“. . . poor little Caty was dead . . .”

Continuing the story, from the previous post, of Sally Brant, a black indentured servant of Elizabeth Sandwith Drinker and her husband Henry, who had a child out of wedlock:

March 4 [1795] . . . About a mile on this side Clearfield my husband and Sister mett Joe [Gibbs], he had the impudence, as M Courtney told M[ary] S[andwith] to come up into her room, she ask’d him what he wanted, he reply’d, to see something you have got here, and then look’d into the Cradle—she ask’d him if he own’d it, he say’d No, and further this deponent sayeth not. If he had not seen the Child, he had all reason to belive it was his, but the colour was convincing, he had frequently boasted of it, but was fearful of the expences that might accrue. . . .

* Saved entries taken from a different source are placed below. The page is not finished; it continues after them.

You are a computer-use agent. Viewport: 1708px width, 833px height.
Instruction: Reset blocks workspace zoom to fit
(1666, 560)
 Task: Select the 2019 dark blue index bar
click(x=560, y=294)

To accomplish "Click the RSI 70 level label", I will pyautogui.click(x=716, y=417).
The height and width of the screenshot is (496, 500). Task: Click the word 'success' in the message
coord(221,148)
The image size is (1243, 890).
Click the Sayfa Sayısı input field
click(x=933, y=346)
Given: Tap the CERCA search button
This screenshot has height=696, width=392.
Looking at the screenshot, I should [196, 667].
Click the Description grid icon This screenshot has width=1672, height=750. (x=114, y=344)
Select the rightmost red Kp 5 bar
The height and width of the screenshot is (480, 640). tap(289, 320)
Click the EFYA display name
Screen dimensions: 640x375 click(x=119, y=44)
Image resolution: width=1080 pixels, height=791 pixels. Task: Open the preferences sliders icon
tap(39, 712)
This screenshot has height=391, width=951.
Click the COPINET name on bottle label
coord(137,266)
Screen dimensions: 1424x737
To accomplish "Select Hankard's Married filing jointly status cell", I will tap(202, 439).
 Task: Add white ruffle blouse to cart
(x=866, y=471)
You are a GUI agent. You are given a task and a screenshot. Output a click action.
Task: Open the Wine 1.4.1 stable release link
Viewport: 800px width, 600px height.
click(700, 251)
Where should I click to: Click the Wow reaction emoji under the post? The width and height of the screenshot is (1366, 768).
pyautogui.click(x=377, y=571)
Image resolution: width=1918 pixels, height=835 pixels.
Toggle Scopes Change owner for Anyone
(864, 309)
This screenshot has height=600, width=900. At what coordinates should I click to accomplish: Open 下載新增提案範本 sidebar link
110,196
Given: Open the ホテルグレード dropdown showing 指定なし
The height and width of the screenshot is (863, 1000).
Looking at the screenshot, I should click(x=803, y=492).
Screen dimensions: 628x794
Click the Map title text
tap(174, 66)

[April] 19 . . . Sally Johnson here this Afternoon, ask’d if SB could spend a day with her this week, to which I consented, told her of her daughters late conduct wish’d she would take her and Child off our hands, that she had a year to serve from this month, which would have been of more worth to us, had she been a virtuous girl, than any other two years of her time, a girl in her place would cost us 8 or 9/P week, that she is as capable, or perhaps more so, than any one we could hire; I was afraid of her bad example to our other little girl [Sally Dawson] &c—she appeard more angry than griv’d, said she should not care if the childs brains were beat out &c—she would never have anything to do with it—I told her we would make no account of the expences we had already been at of Sallys laying in and board, the childs nursing since &c. She said she would take her daughter provided they, nither of ’em, should ever have any thing to do with the Child—she went away rather out of humor—
When HD. come home we related the above to him, concluded were we to turn her off, upon her mothers terms, she would be in the high road to further ruin—he call’d her into the parlor this evening and talk’d closely to her, told her he had a right to send her to the work house and sell her for a servent, that it was in pity to her, and in hopes of her reformation that he did not send Joe to prision, she had always had a good example in our house, if she did not mend her conduct she should not stay much longer in it &c. she cry’d but said nothing—How it will end, or what we shall do with her, I know not, set aside this vile propensity, she is one of the most handy and best servants we have ever had—and a girl of very pritty manners.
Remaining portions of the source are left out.